» EXERCISE PROMPT
Recast the stretch of rows from the one containing "At what coordinates" through the end of the rows as a numbered list, skipping any blank lines. Leave the pictures out of your answer.

» INPUT FOR THIS TASK

-- Begin --

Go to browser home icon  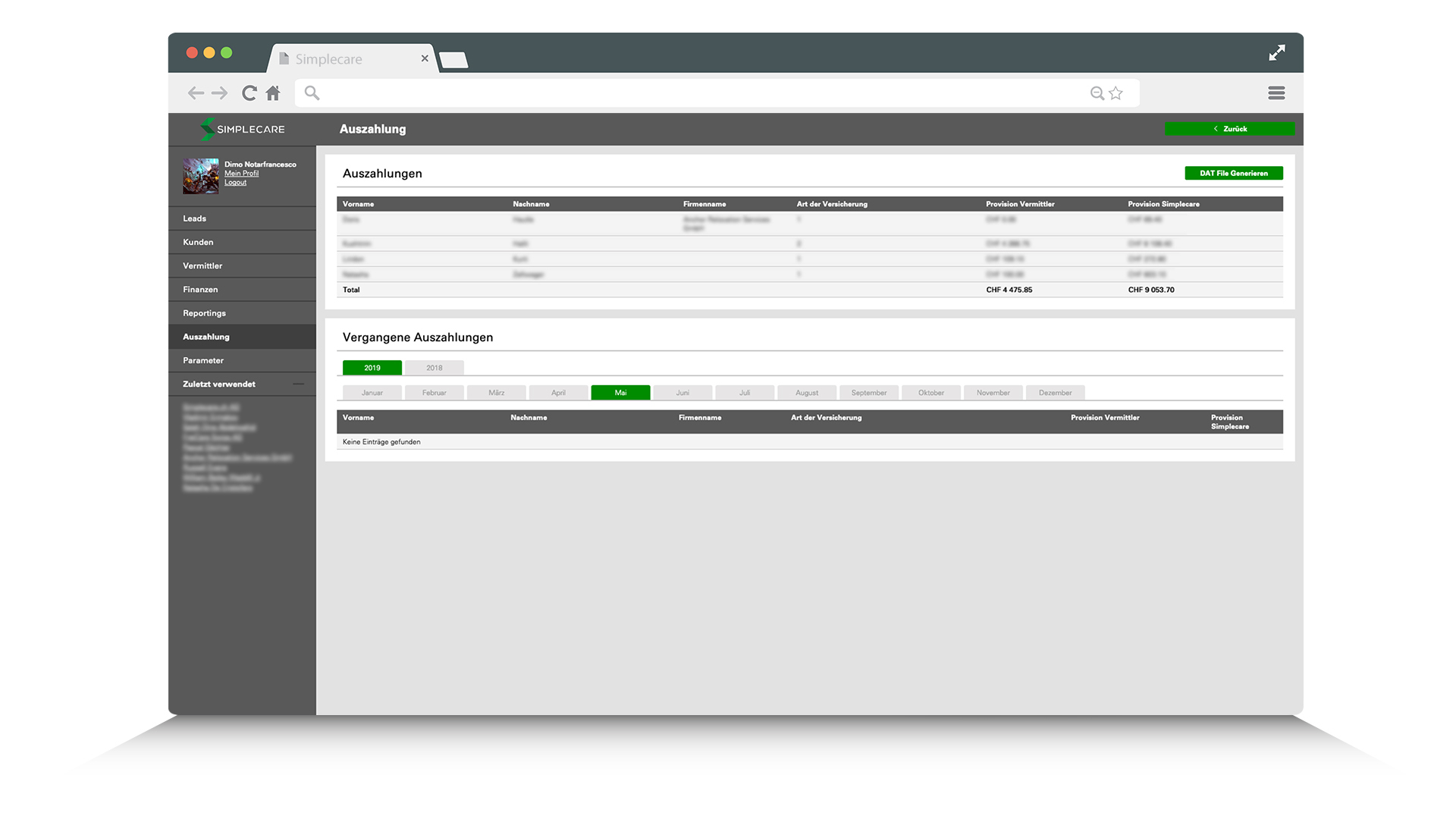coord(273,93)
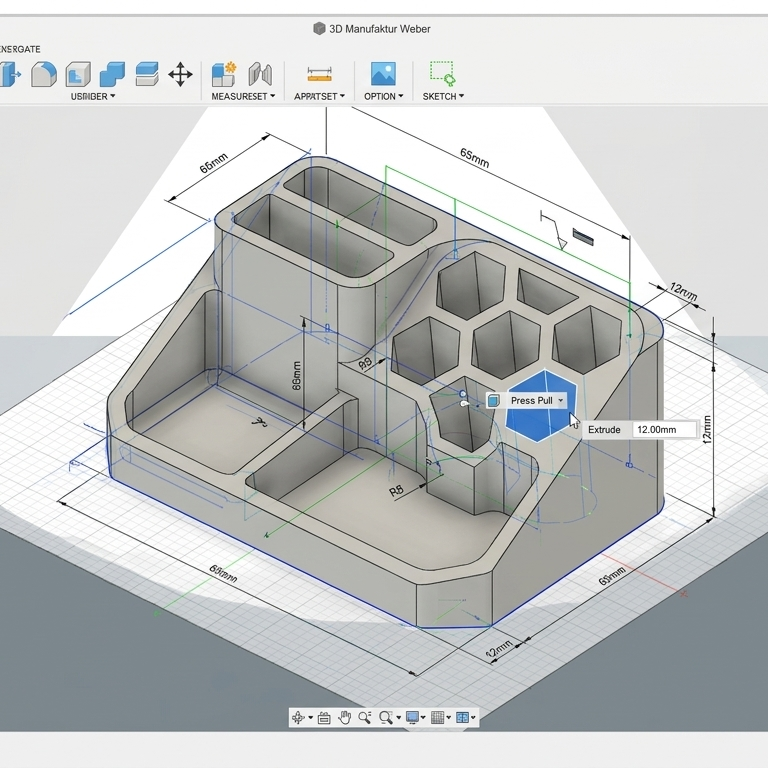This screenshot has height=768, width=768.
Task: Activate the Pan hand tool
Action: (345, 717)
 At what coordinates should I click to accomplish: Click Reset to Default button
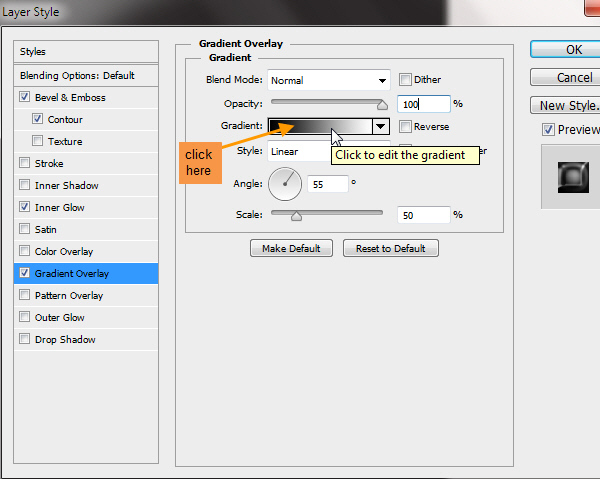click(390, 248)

-- End --

» THE RESPONSE
1.  At what coordinates should I click to accomplish: Click Reset to Default button
2. click(390, 248)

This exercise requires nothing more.